Hyperfocus mode: activated.
He wasn't fidgeting. He wasn't bouncing. He wasn't even aware he was breathing. Just eyes wide, pen twitching in his grip, notes scrawling way too fast and definitely unreadable later. Scribbled keywords like: warp spasm, blood-geasa, doom, wolf rage, heroic death = sexy???
The lecturer was halfway through a tangent about the Táin Bó Cúailnge and how Cú Chulainn basically single-handedly bodybagged half of Ulster while cursed and probably twelve years old or something, and Darren was drinking in every word like it was Lucozade.
This wasn't just mythology. This was histhology.
Guy gets cursed. Goes feral. Dies tragically but cool as fuck with a spear in his guts and tied to a rock so he can die standing up?

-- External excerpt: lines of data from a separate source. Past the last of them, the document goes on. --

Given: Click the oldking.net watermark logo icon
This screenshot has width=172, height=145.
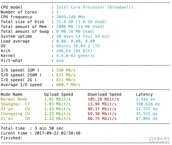Looking at the screenshot, I should coord(151,140).
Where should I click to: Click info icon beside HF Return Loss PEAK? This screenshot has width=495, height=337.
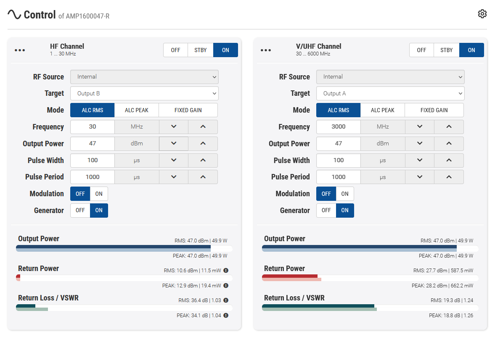(x=226, y=316)
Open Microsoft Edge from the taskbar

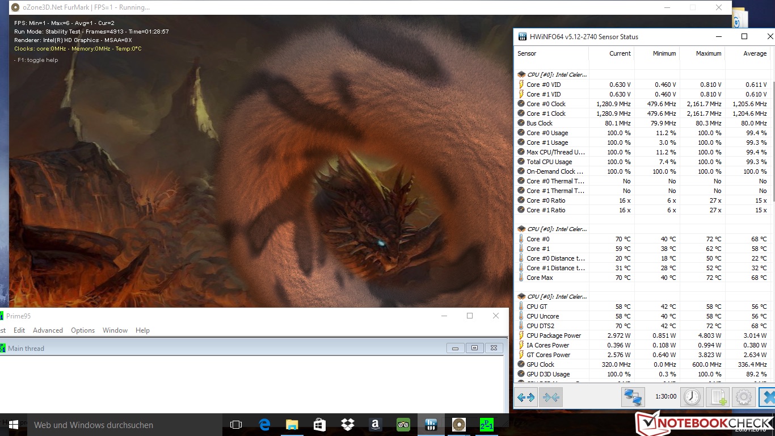(264, 424)
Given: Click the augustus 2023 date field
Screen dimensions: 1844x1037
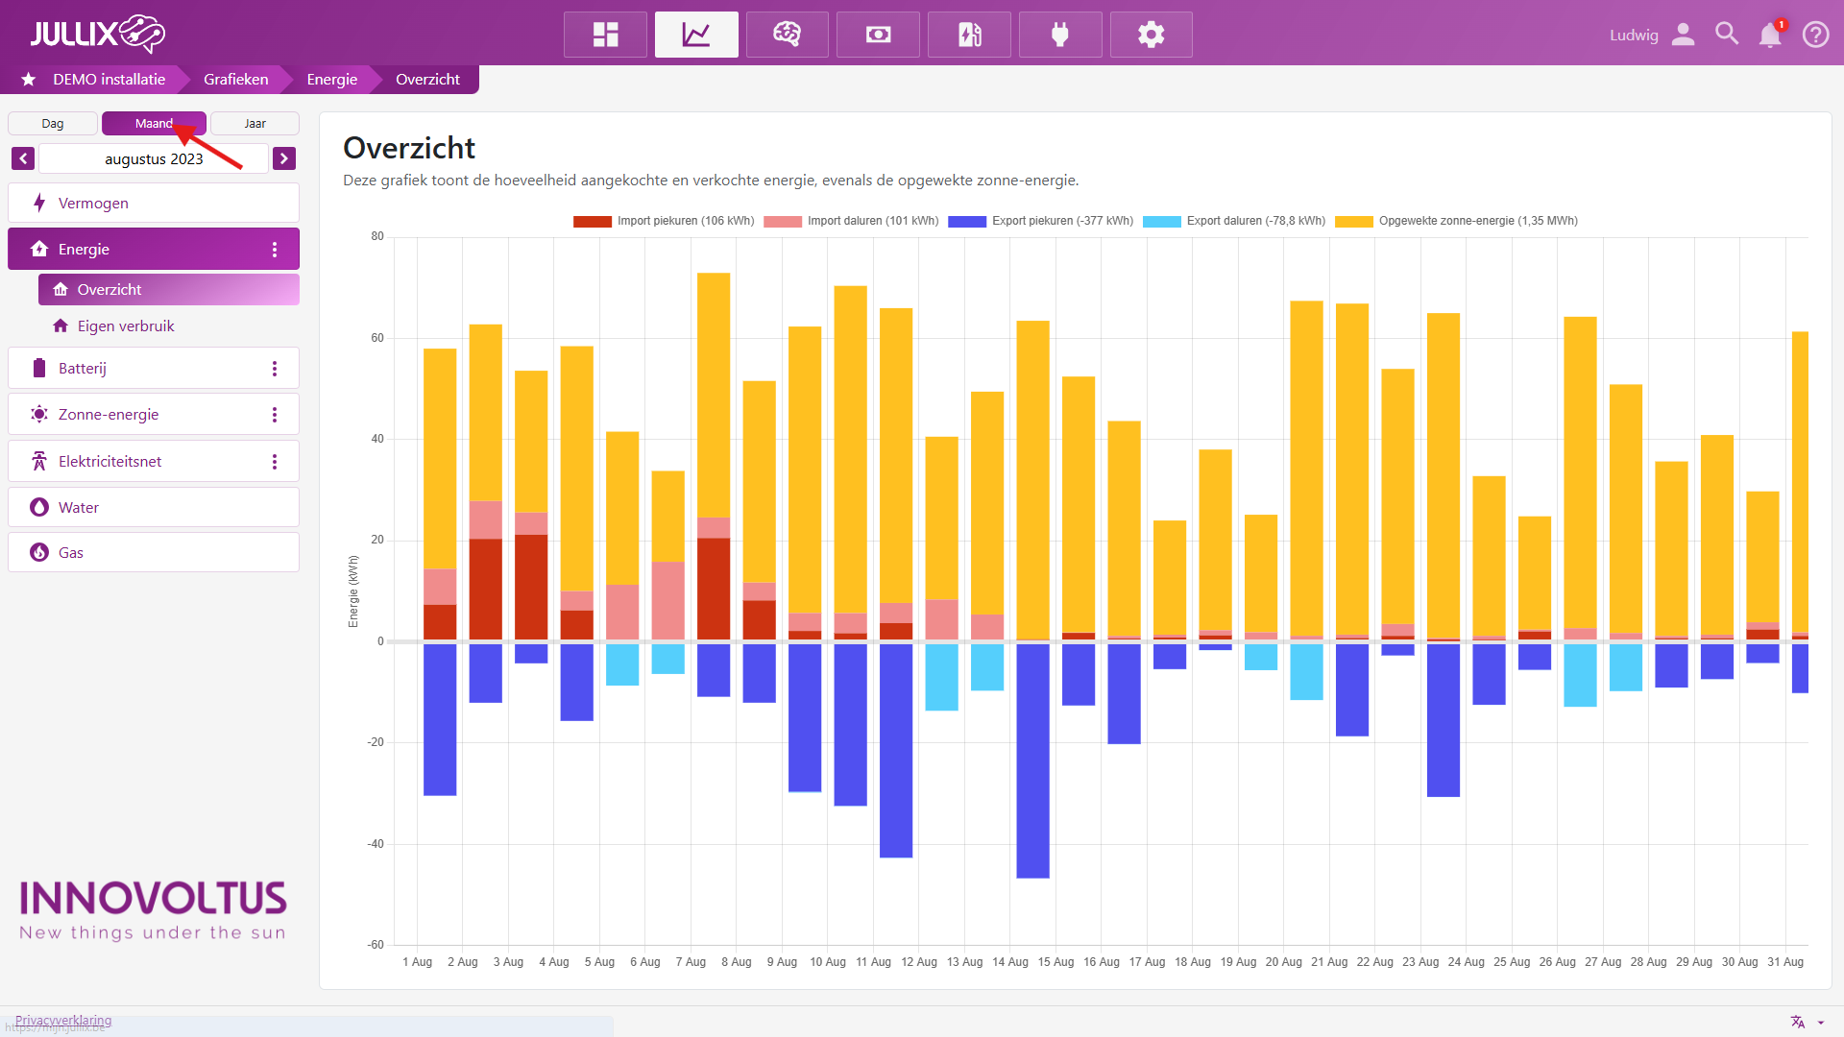Looking at the screenshot, I should 154,158.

Relatable content, Your Honour.
He was so deep in the zone he didn't even clock the ripple of laughter at first. Not until someone near the front said, loud and casual:
"Do yis think Cú Chulainn would've posed for a selfie?"
The class cracked up. Even the lecturer chuckled.
Darren, mid-doodle of a half-warped Sentinel sketch with glowing eyes and wolf ears, froze.
Shit.
Shitshitshit. Don't react. Don't look weird. Don't make a face.
Too late.
You're making a face. Your face is doing something. Do neutral. Be neutral.
What is a normal face?
I've forgotten how faces work.
He didn't laugh. Didn't blink. Just slowly flipped the page of his notebook.